Using the mentioned models, data used to predict system performance has been extracted. By analysing this data, it was found that achieving a frame rate of 24 FPS at VGA resolution requires 74 cores when running at 50 MHz. Implementing this many cores on an FPGA will present problems in terms of area and design of interconnect. Figure 4.4 shows an example of a scene rendered using the ISA-simulator.

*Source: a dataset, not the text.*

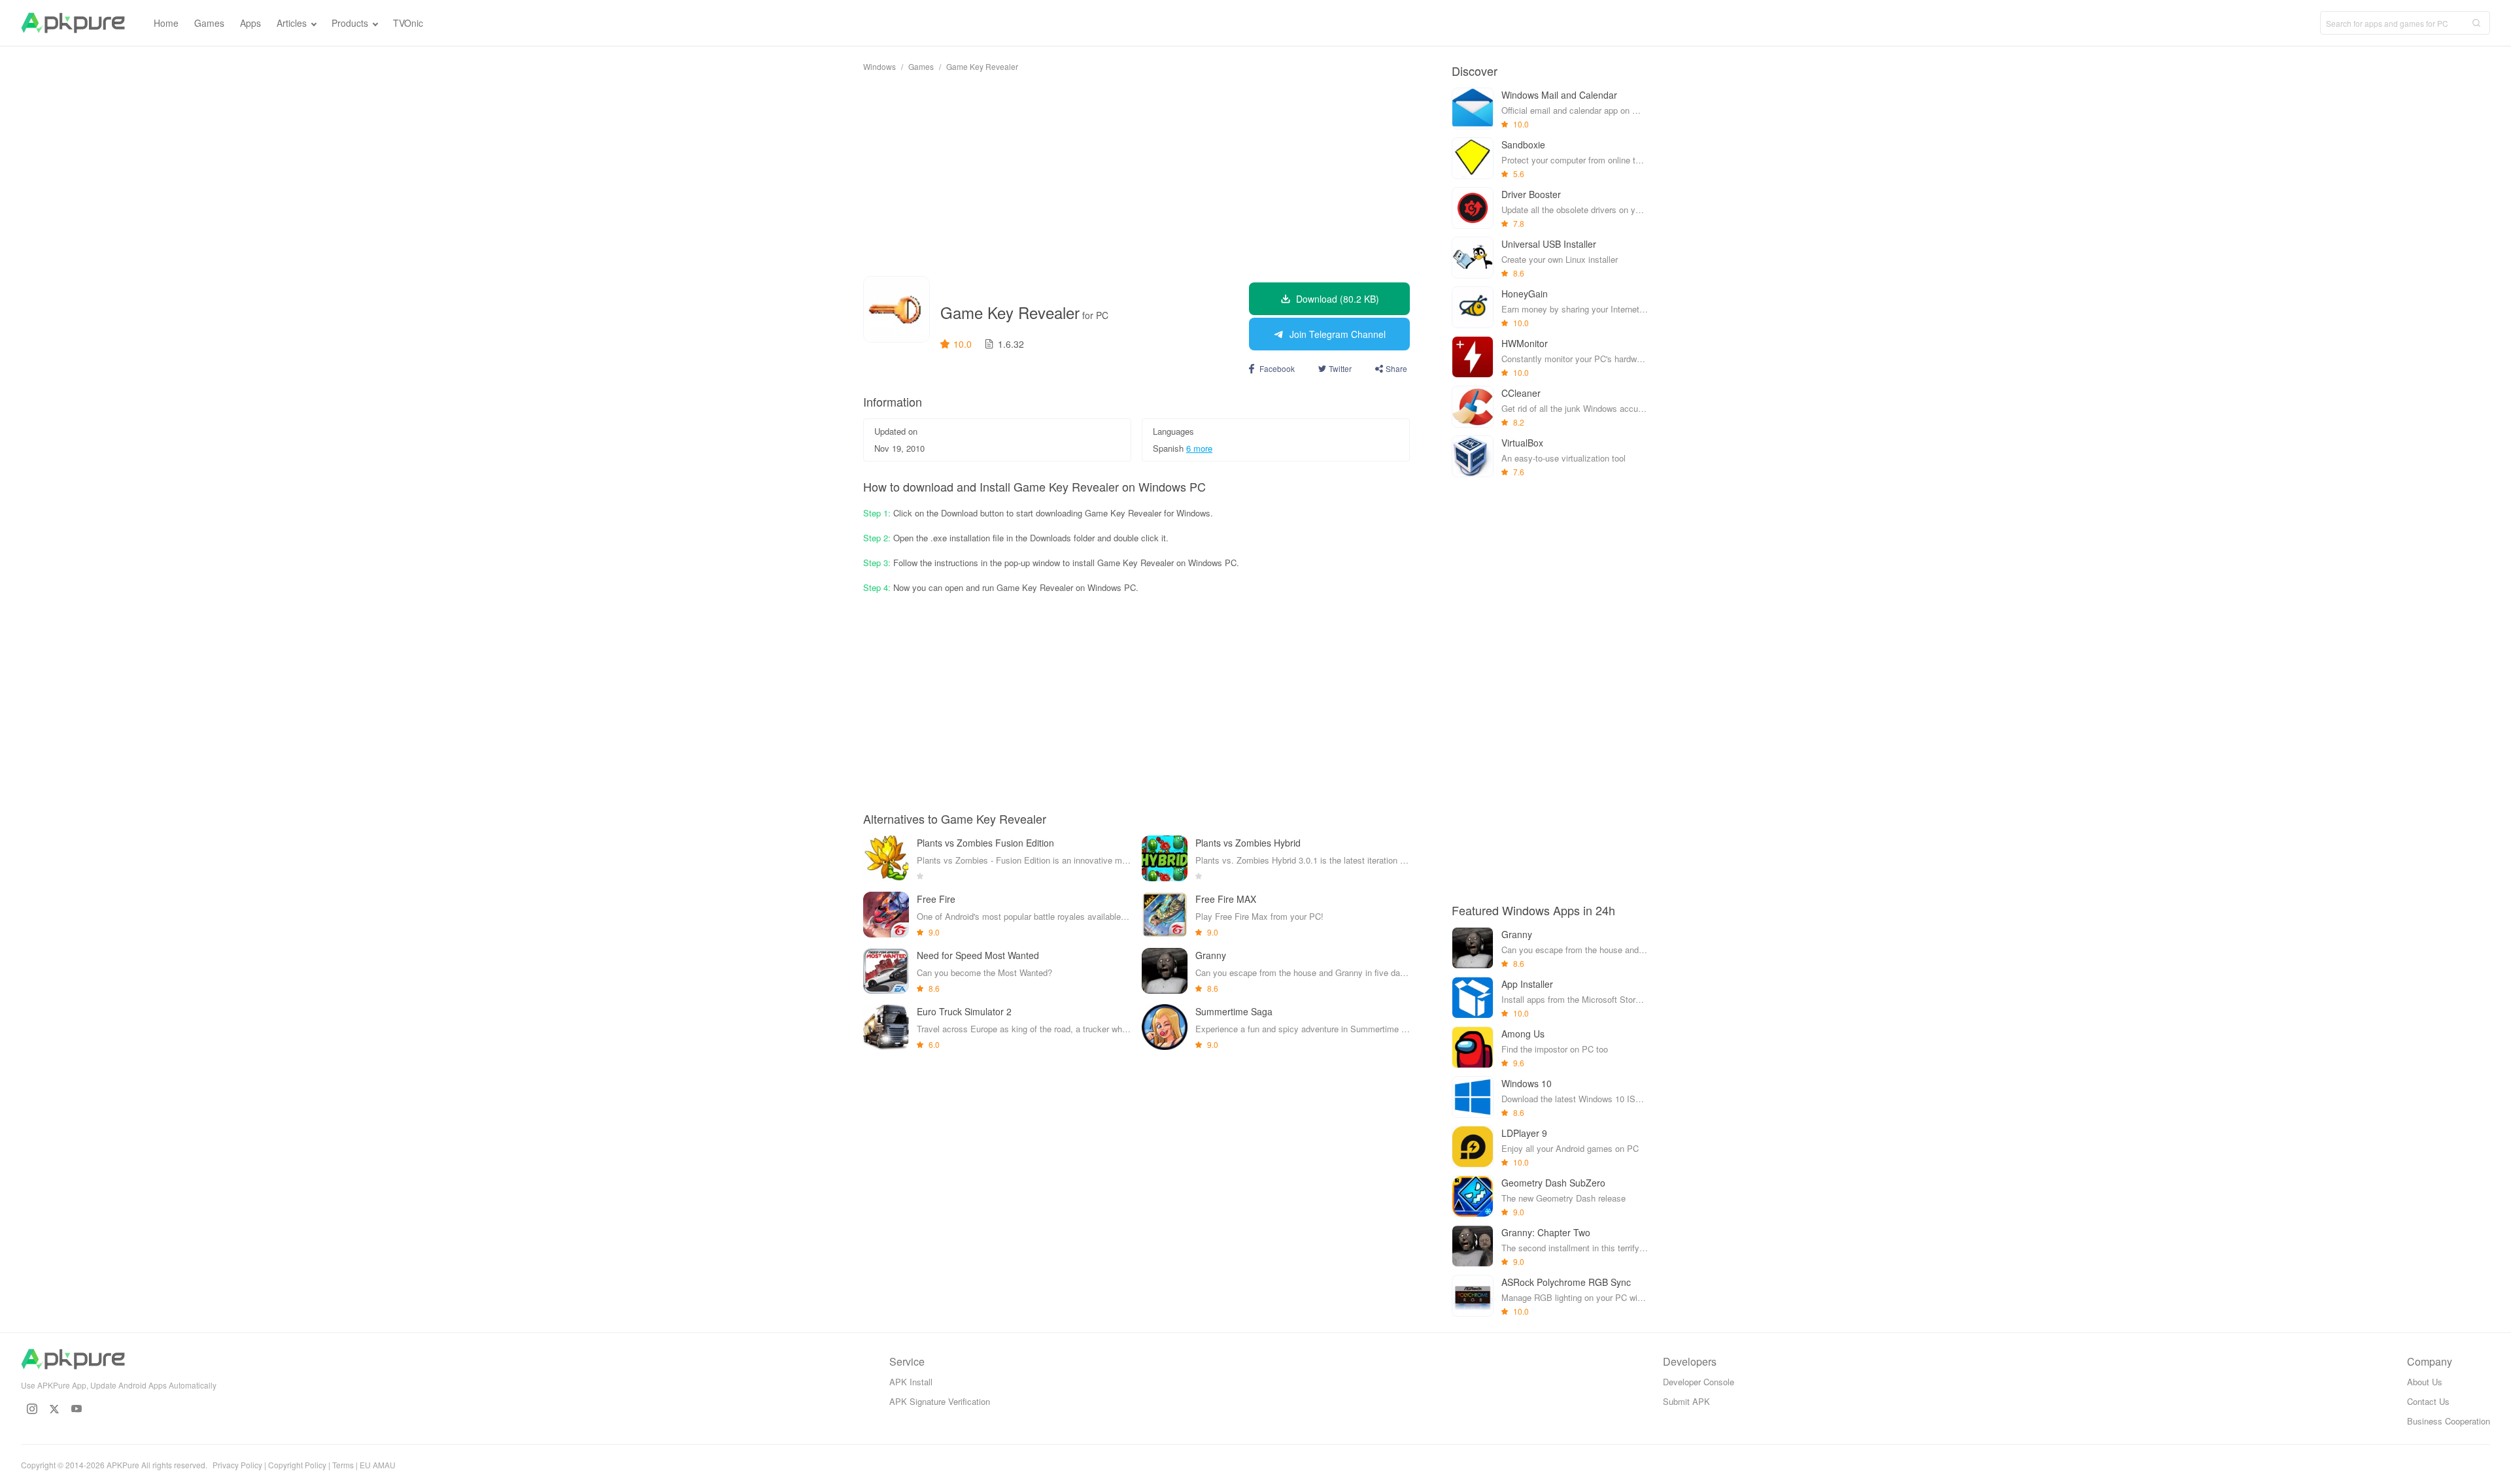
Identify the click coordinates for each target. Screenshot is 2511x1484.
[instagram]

Figure 4.4: Scene rendered using ISA-simulator

### 4.4 Future work

A proposal for future work was described at the end of the project thesis. The most important points from this list were:

- System-level design. Examine the ZedBoard and Zynq, and determine how system-level blocks maps to the resources on these.
- Analyses and design of thread interleaving scheme.
- Interfaces and interconnect between ray cores and ray manager.
- Interfaces and interconnect between object buffers and ray cores.
- Interfaces and interconnect between object buffers and ray manager.
- Improvements to the ISA.
- Deciding upon final instruction formats.
- Deciding whether to implement the ray manager as a dedicated hardware unit or using a general-purpose processor.
- Implementing a fixed-point to floating-point instruction.
- Implementing the system in RTL.
- Synthesising the RTL for the target FPGA.

## Chapter 5

# Design process

In this chapter, large parts of the ray tracer will be designed, implemented and tested. This work builds upon what was presented in Chapter 4. System-level design will be discussed in Section 5.1. Here, implementation on the Zynq SoC, as well as refinement of ray tracer blocks will be discussed. Sections 5.2 to 5.4 will go through the design of the thread interleaving scheme, communication protocols and the ISA. Design and modelling of floating-point operators will be covered in Section 5.5. Sections 5.6 to 5.8 cover implementation, verification, synthesis and performance analysis.

The ray tracing algorithm is very parallelisable. In this system, one initial ray is cast per pixel, and these rays are traced by independent threads. Due to this, the terms *thread*, *ray* and *pixel* will be used interchangeably, depending on what suits the situation best.

Rendering of VGA frames at 24 FPS should be assumed where nothing else is explicitly stated. The system is designed around the ZedBoard [Avn14], that features a Xilinx Zynq SoC [Xil16]. This thesis will mainly focus on digital design, and thus the programmable logic part of the SoC.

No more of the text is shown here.